Zodiac
Rating: 3.5/5
Director: David Fincher
Starring: Jake Gyllenhaal, Mark Ruffalo, Robert Downey Jr., Anthony Edwards
Now playing: Creve Coeur 12
The Zodiac killer plagued the San Francisco Bay Area for 10 months, but “Zodiac,” the new crime thriller from director David Fincher, hardly plagues at all. A ruminative thriller, it is a study of the impact of an elusive criminal on the people trying to catch him. Much of the film, which is heavy in muted greens and faded yellows, is a fairly well-rounded, starkly startling piece of cinema. However, by the tail end of the second hour those colors start to weigh heavier on the eye, and the film drags a bit. An anticlimactic third act is often a problem for scrupulously factual films about killers who were never caught.

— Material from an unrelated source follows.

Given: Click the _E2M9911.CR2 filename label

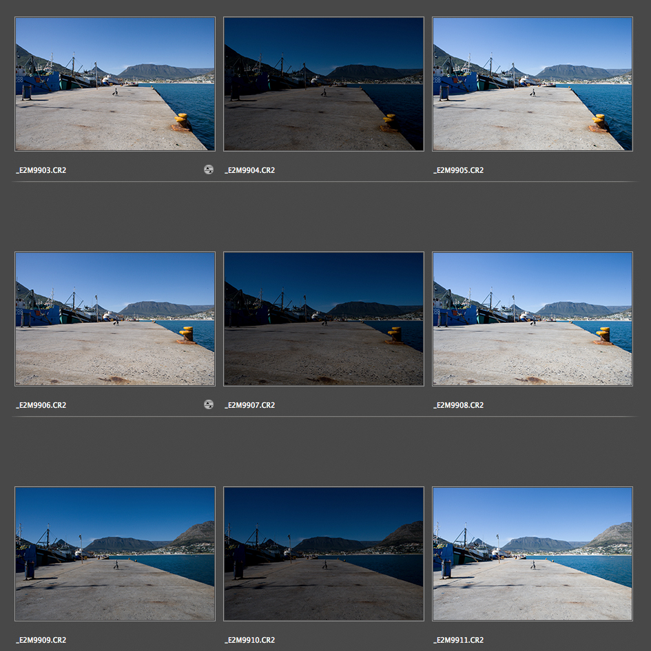Looking at the screenshot, I should (x=459, y=640).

Watching this real-life killer wreak havoc on all those involved with him – cops, reporters, victims and the entire city – isn’t quite like watching every other real-life killer wreak similar havoc. Many films have been made about the subject, and about this very killer, including “Dirty Harry,” a portion of which the film cleverly shows in overt acknowledgement. “Zodiac” does set itself apart in a number of fairly notable ways.
Fincher brings an on-and-off voyeuristic quality, setting the camera a number of times on a moving object while the world seems to turn around it. He evinces the same stylistic clarity, if not the same soiled-around-the-edges atmosphere, that made “Se7en” a cult favorite, especially in the unsettling murder scenes. Most of these scenes are excessively violent, however finely crafted, and their impact is more unsettling than necessary.
“Zodiac’s” cast is a veritable who’s who of white guys in ’70s-style suits. Jake Gyllenhaal is a slouched, quiet and completely believable Robert Graysmith, the cartoonist for the San Francisco chronicle who becomes obsessed with, and literally writes the book on, the Zodiac killer. The rest of the cast, which includes Robert Downey Jr., Mark Ruffalo, Brian Cox, Anthony Edwards and Dermot Mulroney, are all quite good, especially Downey Jr., who is wobbly drunk for a good portion of his screen time, heavy-lidded and endearing.
Unfortunately, despite the great ability of director, cinematographer (Harris Savides, who’s got an eye) and cast, the film manages to fall just short of its high ambitions, thanks to the lengthy d‚nouement. Spotted with a number of truly suspenseful scenes, “Zodiac” has its moments, and quite a lot of them, but with its audience limited to Zodiac and true-crime fanatics, it is doubtful it will make any kind of killing at the box office.